**Excerpt provided:**
☆ ☆ ☆ ☆ ☆ ☆ ☆
Polar-orbiting and Geostationary: The Difference

Orbiting at an altitude of approximately 833 km (520 miles) above the earth and traveling at speeds of up to 17,000 miles per hour, Polar-orbiting Operational Environmental Satellites (POES) continuously observe the Earth. Our "eyes in the sky," POES orbit our rotating planet approximately 14 times each day and are able to scan almost  the entire surface of the Earth twice daily. A constellation of three satellites can cover the entire globe every four  hours. They provide exceptional coverage of the entire Earth on a regular basis. Instruments mounted on the satellites continually collect and distribute a wealth of data to users such as scientists, researchers, weather forecasters, military personnel, emergency management officials, space weather scientists, and rescue workers. Dr. Max Mayfield, Director of NOAA's National Hurricane Center says, "The Polar-orbiting Satellites have started to provide extremely valuable data to tropical forecasters... the SSM/I sensor on the DMSP satellite and TRMM and Quickscat data from NASA are all now used operationally at the National Hurricane Center." Storage of the data allows for time series comparisons for the monitoring of environmental change, natural hazards and their impacts, and a look into the dynamics of the atmosphere, land, and ocean systems that affect our life on Earth.

A second type of operational environmental monitoring satellite called a Geostationary Operational Environmental Satellite (GOES) also collects observations from space. As compared to Polar-orbiting satellites, GOES are in more distant orbits, positioned some 36,000 km (~22,300 miles) from the earth. These satellites fly in an orbit above the equator at the same rate as the earth turns; consequently they always remain over the same point on the Earth. GOES satellites provide continuous coverage of the western hemisphere at middle and lower latitudes.

Data from instruments aboard GOES provide information to a variety of users, but are particularly important for monitoring the weather on a daily basis in near real-time. Most people are familiar with GOES images because they are frequently used by weathercasters on television in North and South America and weather-related websites.
☆ ☆ ☆ ☆ ☆ ☆ ☆
Recorded data
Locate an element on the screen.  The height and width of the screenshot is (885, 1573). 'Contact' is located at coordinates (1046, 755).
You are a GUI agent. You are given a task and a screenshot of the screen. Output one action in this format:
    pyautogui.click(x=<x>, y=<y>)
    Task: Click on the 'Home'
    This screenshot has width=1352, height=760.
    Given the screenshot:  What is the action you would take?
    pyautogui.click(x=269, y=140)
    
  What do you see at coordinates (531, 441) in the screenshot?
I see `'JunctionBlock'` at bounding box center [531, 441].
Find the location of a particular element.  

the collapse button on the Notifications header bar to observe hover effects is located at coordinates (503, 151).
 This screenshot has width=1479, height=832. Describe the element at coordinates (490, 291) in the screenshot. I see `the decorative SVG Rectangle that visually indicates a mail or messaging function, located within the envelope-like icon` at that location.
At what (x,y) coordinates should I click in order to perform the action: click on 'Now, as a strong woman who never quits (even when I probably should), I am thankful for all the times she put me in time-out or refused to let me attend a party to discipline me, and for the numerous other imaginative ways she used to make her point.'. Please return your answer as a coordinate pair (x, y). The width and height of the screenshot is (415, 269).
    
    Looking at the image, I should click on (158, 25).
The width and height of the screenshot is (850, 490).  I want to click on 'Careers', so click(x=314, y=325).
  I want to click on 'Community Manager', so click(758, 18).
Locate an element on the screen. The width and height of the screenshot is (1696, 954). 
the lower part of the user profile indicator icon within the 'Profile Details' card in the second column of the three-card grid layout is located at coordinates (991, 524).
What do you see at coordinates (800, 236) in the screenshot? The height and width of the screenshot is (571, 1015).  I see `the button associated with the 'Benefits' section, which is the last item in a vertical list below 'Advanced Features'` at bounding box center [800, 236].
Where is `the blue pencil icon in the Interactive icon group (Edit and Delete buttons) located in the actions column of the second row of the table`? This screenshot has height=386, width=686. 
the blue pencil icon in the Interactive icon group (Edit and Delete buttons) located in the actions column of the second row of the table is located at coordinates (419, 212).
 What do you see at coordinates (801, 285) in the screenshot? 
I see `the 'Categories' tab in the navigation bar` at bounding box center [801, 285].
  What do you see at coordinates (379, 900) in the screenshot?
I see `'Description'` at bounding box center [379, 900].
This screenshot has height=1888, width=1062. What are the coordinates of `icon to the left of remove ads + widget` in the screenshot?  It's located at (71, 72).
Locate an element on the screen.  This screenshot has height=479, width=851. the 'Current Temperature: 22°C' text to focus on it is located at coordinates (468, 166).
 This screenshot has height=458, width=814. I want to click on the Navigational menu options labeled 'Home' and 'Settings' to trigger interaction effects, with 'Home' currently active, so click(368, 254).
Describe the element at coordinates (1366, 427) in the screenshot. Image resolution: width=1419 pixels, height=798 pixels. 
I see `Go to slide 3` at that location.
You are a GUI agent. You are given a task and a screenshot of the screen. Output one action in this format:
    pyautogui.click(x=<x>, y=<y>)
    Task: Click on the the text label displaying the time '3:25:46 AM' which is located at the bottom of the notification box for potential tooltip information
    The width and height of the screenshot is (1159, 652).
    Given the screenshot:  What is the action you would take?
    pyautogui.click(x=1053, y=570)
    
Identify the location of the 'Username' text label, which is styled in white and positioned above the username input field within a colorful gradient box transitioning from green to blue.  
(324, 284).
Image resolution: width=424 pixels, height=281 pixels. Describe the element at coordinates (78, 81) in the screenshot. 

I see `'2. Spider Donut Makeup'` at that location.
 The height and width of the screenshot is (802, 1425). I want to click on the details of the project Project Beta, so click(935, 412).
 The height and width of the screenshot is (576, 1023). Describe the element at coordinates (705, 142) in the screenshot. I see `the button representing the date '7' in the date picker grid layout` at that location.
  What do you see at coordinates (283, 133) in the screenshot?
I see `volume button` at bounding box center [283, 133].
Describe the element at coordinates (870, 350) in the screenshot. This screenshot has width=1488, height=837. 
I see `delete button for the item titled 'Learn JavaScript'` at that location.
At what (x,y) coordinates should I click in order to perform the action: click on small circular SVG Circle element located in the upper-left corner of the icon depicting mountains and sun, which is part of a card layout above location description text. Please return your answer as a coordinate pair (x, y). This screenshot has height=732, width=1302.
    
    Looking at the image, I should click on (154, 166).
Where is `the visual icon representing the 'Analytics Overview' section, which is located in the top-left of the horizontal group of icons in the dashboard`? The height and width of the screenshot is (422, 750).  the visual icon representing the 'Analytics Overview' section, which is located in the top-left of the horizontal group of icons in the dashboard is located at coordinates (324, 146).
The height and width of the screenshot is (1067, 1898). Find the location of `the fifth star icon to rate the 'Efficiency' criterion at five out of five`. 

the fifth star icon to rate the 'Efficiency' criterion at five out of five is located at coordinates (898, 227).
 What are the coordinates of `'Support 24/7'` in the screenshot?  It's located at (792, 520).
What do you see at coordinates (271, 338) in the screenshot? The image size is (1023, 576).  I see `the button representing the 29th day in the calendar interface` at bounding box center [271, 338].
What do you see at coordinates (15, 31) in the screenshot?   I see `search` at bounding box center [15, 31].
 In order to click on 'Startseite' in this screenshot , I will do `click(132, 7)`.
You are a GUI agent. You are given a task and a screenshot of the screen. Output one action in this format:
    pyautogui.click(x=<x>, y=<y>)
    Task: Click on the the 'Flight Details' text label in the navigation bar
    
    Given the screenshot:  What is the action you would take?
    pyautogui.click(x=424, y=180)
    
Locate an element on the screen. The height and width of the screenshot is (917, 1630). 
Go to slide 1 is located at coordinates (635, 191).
☆ ☆ ☆ ☆ ☆ ☆ ☆
**Required task:** In the passage on polar-orbiting and geostationary satellites, about how many times each day do POES orbit the planet? This material comes from a separate source.

**Solved exercise:** Approximately 14 times each day.